Здесь была кульминация речи Гамова. В обращении к женщинам он снова возвысил голос до страсти, убеждал не аргументами, а тоном. Оглядываясь назад, я вижу, что тому феномену, который враги назвали «дьявольской магией Гамова», начало положила эта первая речь к народу: женщин он завоевал сразу, хотя грозил чудовищными карами, а в сердцах женщин всегда легче возбуждать сострадание, а не ненависть.
После этого, уже спокойней, не трибун, а верховный администратор, он поведал, как организует правительство.
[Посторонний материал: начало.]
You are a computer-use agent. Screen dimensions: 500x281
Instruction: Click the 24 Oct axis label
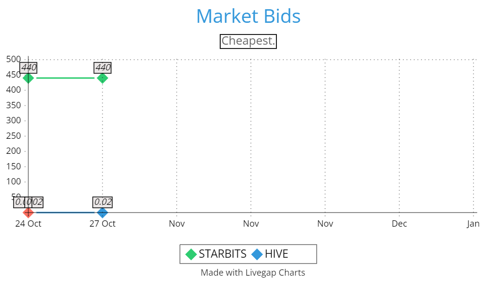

Ядро власти составят его друзья, участники переворота, и те, кому он доверяет абсолютно. Пока их будет десять человек — невыборные и несменяемые. Что до обычных министров, руководителей хозяйства и культуры, то они потом образуют второй правительственный слой — выборные, сменяемые и подконтрольные.
Состав «Ядра» он объявил такой:
1. Алексей Гамов — диктатор
2. Андрей Семипалов — заместитель диктатора, военный министр
3. Готлиб Бар — министр организации
4. Джон Вудворт — министр внешних сношений
5. Альберт Пеано — главнокомандующий армией
6. Казимир Штупа — министр погоды
7. Павел Прищепа — министр государственной охраны
8. Аркадий Гонсалес — министр Террора
9. Николай Пустовойт — министр Милосердия
10. Омар Исиро — министр информации
Стереоэкраны погасли.
— Поздравляю тебя с назначением в заместители диктатора, — сказала Елена много равнодушней, чем мне бы хотелось услышать.
Я не скрыл, что уязвлён.
— Тебе не нравится, что я заместитель диктатора? А разве есть в правительстве пост выше этого? После Гамова, разумеется.
Она не хотела обижать меня нелестным ответом. Но была в ней черта, отличавшая её от других женщин: неспособность на неправду. Я часто жалел впоследствии, что природа не одарила её умением хотя бы малой скрытности.
— Вот именно, Андрей, после диктатора. Не сердись, но я тебя так давно знаю… Ты будешь только при нём, а не сам по себе. Это правительство… Всегда ли сумеешь быть ему верным помощником?
— Надеюсь, что всегда. Выше помощников мы не годимся. Он каждого из нас превосходит.
Снова засветился стереоэкран. Диктор извещал, что метеопередышка окончилась. С запада запущен транспорт боевых туч. Наши станции форсируют метеоотпор. Ожидаются большие ветры и обильные ливни. Жителям рекомендуется без крайней необходимости наружу не выходить. При затоплении нижних этажей вызывать военизированную метеопомощь.
Я распахнул окно. Звёзды светили мирно, и малейший ветерок не колебал деревьев. В городе стояла та затаённая, нервная тишина, какую даже военные метеорологи называют зловещей. На западе вдруг вспыхнули полосы огня. Одна зарница догоняла другую. С запада наваливался дикий циклон.
— Закрой окно, я боюсь, — попросила Елена.
Она подошла ко мне, я обнял её. Я тоже боялся. Но не циклона, а будущего. Будущее было непредсказуемо.